Questa mattina abbiamo vissuto un momento di preghiera particolarmente intenso e raccolto: l’Ora della Madre. Nel cuore del Sabato Santo, mentre Cristo giace nel sepolcro e la liturgia resta sospesa nell’attesa della notte di Pasqua, i fedeli sono invitati a sostare accanto a Maria. È il giorno del silenzio, della custodia, della memoria ferita dalla Passione e insieme attraversata da una speranza che ancora non si vede ma già abita il cuore della Chiesa. Raccolti in coro, nella Chiesa abbaziale, abbiamo vissuto questo momento guidato dal Padre Abate. Vi hanno preso parte anche le monache.
Cos’è l’ora della Madre?
L’Ora della Madre è una celebrazione mariana per il Sabato Santo, ispirata alla liturgia bizantina. Questo rito nasce dalla consapevolezza, maturata fin dai primi secoli in Oriente e in Occidente, di un legame profondo che unisce il Venerdì Santo alla Domenica di Pasqua passando attraverso il cuore di Maria. Nella tradizione bizantina, davanti all’icona di Cristo sepolto si cantano i lamenti della Madre, delle pie donne e dei discepoli, nella trepida attesa della risurrezione. La celebrazione che abbiamo vissuto questa mattina riprende proprio quell’eredità spirituale e la traduce in una forma di preghiera capace di far entrare l’assemblea nel mistero del grande Sabato.
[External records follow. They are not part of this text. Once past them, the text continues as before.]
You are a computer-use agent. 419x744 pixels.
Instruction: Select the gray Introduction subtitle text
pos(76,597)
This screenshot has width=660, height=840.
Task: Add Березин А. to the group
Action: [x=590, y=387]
Il significato teologico dell’Ora della Madre è molto profondo. Se il Venerdì Santo è l’ora di Cristo, il Sabato Santo viene presentato come l’ora della Madre. Maria vive qui la prova suprema della fede: ferita dal dolore per il Figlio ucciso e sepolto, segnata dall’abbandono dei discepoli e dall’oscurità che avvolge ogni cosa, resta salda, aggrappata alla parola di Dio. Maria, ha ricordato il padre Abate, è colei che “credette contro ogni evidenza” e “sperò contro ogni speranza”. Per questo Maria è Madre della nostra fede: nel suo cuore si raccoglie tutta la Chiesa, con le sue attese, il suo dolore e la sua speranza.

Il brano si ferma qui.